Stated problem 1: Echo the word and item position entries below, everything from the line containing "The height and" down to the last line of the entries, both ends included.

# How to calculate molarity and the number of molecules for a mixture in a simulation box?

I want to do a simulation of a mixture which consists a total of $512$ molecules of glycine, ammonia, and water molecules mixture in a cubic box of, say, length $\pu{2.6 nm}$; $\pu{2.6 nm}^3 = \pu{17.576 nm3}$ in terms of volume.

I want [1 glycine molecule + $x$ ammonia molecules + $y$ water molecules] which together comes to a total of $512$ molecules and in a box volume of $\pu{17.576 nm3}$ and molarity should be $\pu{15 M}$.

Actually here I am fixing the glycine molecule which is only one and varying only the number of ammonia and water molecules to get different molar concentrations, say, $\pu{5 M / 10 M / 15 M}$ and $\pu{18 M}$, where the total number of molecules is constant, i.e. $512$ molecules only (see the example below). Since a maximum of $\pu{18 M}$ solution can be prepared (since ammonia solubility is $\pu{31 g}$ in $\pu{100 mL}$), so, I am trying to study with varying the $\%$ composition of ammonia and water molecules.

Word and item position data:

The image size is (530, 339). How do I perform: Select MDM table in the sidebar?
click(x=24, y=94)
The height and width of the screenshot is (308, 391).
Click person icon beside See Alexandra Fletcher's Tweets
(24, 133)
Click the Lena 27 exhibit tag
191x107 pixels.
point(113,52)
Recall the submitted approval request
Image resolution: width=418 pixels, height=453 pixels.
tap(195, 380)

Stated problem 2: Duplicate the whole text above on calculating molarity for a mixture in a simulation box, word for word.

Exercise answer 1:
The height and width of the screenshot is (308, 391).
Click person icon beside See Alexandra Fletcher's Tweets
(24, 133)
Click the Lena 27 exhibit tag
191x107 pixels.
point(113,52)
Recall the submitted approval request
Image resolution: width=418 pixels, height=453 pixels.
tap(195, 380)

Exercise answer 2:
# How to calculate molarity and the number of molecules for a mixture in a simulation box?

I want to do a simulation of a mixture which consists a total of $512$ molecules of glycine, ammonia, and water molecules mixture in a cubic box of, say, length $\pu{2.6 nm}$; $\pu{2.6 nm}^3 = \pu{17.576 nm3}$ in terms of volume.

I want [1 glycine molecule + $x$ ammonia molecules + $y$ water molecules] which together comes to a total of $512$ molecules and in a box volume of $\pu{17.576 nm3}$ and molarity should be $\pu{15 M}$.

Actually here I am fixing the glycine molecule which is only one and varying only the number of ammonia and water molecules to get different molar concentrations, say, $\pu{5 M / 10 M / 15 M}$ and $\pu{18 M}$, where the total number of molecules is constant, i.e. $512$ molecules only (see the example below). Since a maximum of $\pu{18 M}$ solution can be prepared (since ammonia solubility is $\pu{31 g}$ in $\pu{100 mL}$), so, I am trying to study with varying the $\%$ composition of ammonia and water molecules.